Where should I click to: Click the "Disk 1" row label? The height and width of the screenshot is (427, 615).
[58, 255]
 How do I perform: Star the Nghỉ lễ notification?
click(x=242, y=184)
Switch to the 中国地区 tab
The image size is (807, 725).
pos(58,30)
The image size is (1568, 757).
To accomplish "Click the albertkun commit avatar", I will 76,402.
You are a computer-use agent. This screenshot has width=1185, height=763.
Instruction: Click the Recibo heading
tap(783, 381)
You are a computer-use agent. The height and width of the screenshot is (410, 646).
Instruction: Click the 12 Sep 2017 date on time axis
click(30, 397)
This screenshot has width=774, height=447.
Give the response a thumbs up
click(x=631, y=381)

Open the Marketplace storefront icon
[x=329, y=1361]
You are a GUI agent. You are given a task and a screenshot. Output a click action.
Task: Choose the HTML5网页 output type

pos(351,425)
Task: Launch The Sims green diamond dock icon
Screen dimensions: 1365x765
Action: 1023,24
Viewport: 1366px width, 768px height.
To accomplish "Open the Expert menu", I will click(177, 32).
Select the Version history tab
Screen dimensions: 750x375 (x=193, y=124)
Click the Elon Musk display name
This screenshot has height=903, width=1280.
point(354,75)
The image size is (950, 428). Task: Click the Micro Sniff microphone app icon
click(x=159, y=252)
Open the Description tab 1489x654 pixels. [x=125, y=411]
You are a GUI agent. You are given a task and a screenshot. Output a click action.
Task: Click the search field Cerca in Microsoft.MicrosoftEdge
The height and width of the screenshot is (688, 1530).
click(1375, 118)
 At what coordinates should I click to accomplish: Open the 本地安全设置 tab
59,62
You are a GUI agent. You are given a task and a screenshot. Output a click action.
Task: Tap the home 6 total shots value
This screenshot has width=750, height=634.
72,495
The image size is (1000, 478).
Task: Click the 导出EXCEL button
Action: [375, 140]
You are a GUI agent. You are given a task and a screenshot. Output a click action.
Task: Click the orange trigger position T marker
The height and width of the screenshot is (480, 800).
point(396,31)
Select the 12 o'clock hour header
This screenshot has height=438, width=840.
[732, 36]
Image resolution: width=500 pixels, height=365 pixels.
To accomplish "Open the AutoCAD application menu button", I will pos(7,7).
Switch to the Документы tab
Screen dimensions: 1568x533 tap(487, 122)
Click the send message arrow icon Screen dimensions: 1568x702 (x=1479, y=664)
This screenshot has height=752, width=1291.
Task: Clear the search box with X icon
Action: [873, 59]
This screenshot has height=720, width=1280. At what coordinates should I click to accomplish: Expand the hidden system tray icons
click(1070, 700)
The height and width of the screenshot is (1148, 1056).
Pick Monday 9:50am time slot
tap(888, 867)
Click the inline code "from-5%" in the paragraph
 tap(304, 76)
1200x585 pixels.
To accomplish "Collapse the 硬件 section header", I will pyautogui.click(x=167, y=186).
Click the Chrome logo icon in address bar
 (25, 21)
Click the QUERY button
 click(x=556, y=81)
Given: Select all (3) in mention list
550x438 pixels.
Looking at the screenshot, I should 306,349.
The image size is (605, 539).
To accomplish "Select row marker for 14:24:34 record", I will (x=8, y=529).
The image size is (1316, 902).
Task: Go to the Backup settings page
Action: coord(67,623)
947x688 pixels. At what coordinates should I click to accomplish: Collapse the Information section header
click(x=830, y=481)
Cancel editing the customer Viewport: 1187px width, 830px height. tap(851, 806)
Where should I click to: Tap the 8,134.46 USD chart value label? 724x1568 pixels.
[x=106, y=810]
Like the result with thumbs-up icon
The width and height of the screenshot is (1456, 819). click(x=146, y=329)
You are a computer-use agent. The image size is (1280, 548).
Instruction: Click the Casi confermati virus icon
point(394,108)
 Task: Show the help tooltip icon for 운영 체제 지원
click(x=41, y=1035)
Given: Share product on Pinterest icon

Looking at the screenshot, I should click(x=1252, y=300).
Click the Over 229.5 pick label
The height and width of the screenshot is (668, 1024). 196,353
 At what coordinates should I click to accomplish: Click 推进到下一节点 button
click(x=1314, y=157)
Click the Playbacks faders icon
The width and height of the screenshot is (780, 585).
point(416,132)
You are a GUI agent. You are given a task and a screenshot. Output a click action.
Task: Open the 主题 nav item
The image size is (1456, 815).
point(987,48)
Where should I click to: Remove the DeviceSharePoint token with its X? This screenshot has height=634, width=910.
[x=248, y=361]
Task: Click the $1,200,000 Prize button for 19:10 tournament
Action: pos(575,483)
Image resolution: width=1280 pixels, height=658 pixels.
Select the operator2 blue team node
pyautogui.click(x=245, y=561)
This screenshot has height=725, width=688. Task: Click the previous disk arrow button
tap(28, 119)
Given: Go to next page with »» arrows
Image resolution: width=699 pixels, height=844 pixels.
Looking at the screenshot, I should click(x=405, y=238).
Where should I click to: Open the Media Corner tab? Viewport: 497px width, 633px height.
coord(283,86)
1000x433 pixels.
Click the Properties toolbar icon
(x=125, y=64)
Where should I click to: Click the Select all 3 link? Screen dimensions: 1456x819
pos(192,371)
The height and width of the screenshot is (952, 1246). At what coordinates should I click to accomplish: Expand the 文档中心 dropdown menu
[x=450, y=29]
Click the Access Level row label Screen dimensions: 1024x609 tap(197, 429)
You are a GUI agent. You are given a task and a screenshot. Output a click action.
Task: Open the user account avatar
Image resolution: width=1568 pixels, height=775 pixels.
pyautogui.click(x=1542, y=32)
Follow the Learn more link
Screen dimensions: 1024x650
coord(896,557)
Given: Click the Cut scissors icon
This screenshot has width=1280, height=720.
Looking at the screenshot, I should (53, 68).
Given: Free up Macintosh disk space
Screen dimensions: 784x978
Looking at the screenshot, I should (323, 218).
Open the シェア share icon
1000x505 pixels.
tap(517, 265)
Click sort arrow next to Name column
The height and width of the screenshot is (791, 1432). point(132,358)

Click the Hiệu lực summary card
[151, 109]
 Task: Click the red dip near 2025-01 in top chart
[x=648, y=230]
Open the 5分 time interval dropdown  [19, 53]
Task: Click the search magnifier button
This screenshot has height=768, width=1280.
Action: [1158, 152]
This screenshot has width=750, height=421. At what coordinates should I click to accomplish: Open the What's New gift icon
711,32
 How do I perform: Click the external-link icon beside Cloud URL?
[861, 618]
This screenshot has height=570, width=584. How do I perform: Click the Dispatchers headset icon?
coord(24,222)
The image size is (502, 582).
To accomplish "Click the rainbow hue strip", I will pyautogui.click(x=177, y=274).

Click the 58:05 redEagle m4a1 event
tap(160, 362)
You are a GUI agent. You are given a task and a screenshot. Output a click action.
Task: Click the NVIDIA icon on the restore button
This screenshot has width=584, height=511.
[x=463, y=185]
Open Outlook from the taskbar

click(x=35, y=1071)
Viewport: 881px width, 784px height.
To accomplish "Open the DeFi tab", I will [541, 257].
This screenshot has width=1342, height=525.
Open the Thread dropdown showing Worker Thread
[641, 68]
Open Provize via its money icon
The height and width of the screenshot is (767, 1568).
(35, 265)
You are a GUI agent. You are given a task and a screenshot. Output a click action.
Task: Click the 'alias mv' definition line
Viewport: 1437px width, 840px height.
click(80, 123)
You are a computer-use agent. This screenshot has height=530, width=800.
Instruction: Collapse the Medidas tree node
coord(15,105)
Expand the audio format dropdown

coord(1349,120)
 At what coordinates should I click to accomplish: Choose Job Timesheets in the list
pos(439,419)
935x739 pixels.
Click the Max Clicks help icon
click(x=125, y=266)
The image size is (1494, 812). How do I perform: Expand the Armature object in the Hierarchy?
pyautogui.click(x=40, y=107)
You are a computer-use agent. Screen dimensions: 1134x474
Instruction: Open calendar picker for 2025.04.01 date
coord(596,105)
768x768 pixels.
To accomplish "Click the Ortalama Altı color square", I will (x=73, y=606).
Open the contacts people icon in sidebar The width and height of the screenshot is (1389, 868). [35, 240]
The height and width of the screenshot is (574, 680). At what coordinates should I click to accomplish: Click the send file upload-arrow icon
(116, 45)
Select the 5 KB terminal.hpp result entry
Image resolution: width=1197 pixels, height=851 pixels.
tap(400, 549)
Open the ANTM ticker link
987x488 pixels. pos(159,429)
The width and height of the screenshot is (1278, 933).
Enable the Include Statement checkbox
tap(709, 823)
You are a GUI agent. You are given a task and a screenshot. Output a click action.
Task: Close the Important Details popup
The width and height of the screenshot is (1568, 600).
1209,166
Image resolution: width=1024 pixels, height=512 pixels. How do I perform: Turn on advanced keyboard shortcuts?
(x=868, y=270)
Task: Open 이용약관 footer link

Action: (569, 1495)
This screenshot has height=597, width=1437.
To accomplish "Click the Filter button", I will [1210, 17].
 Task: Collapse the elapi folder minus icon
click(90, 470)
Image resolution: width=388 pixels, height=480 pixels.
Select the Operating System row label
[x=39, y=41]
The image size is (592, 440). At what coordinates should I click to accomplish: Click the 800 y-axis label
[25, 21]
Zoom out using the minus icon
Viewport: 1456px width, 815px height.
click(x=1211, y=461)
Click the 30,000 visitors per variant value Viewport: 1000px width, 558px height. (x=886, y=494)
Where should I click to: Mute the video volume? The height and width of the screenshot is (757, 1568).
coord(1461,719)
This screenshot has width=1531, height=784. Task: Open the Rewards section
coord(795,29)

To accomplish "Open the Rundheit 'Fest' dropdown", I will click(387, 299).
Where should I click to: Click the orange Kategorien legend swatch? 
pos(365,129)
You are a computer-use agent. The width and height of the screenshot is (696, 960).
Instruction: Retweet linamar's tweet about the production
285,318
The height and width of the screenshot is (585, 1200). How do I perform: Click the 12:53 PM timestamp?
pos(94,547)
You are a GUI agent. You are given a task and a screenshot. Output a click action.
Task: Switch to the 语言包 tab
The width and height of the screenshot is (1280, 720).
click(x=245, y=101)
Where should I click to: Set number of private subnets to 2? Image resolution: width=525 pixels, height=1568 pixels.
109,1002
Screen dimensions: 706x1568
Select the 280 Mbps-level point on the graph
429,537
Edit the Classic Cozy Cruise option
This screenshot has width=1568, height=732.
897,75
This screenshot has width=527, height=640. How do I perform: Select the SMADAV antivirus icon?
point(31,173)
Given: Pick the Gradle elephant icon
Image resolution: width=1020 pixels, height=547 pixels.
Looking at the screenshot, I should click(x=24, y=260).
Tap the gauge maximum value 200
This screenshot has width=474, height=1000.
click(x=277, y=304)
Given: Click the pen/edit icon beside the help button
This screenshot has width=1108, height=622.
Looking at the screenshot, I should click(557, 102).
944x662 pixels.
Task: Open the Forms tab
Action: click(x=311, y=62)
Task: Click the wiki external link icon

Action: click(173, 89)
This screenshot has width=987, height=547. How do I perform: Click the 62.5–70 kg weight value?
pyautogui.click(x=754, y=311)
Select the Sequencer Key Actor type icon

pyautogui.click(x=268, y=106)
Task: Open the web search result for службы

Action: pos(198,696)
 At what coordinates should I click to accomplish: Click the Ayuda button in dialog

> **What you need to do**:
In the data above, which lines lie between the line with "Where should I click to: Set" and the line with "Given: Pick the Gradle elephant icon", inclusive? Print those lines exactly and nothing else.

> **Response to the exercise**:
Where should I click to: Set number of private subnets to 2? Image resolution: width=525 pixels, height=1568 pixels.
109,1002
Screen dimensions: 706x1568
Select the 280 Mbps-level point on the graph
429,537
Edit the Classic Cozy Cruise option
This screenshot has width=1568, height=732.
897,75
This screenshot has width=527, height=640. How do I perform: Select the SMADAV antivirus icon?
point(31,173)
Given: Pick the Gradle elephant icon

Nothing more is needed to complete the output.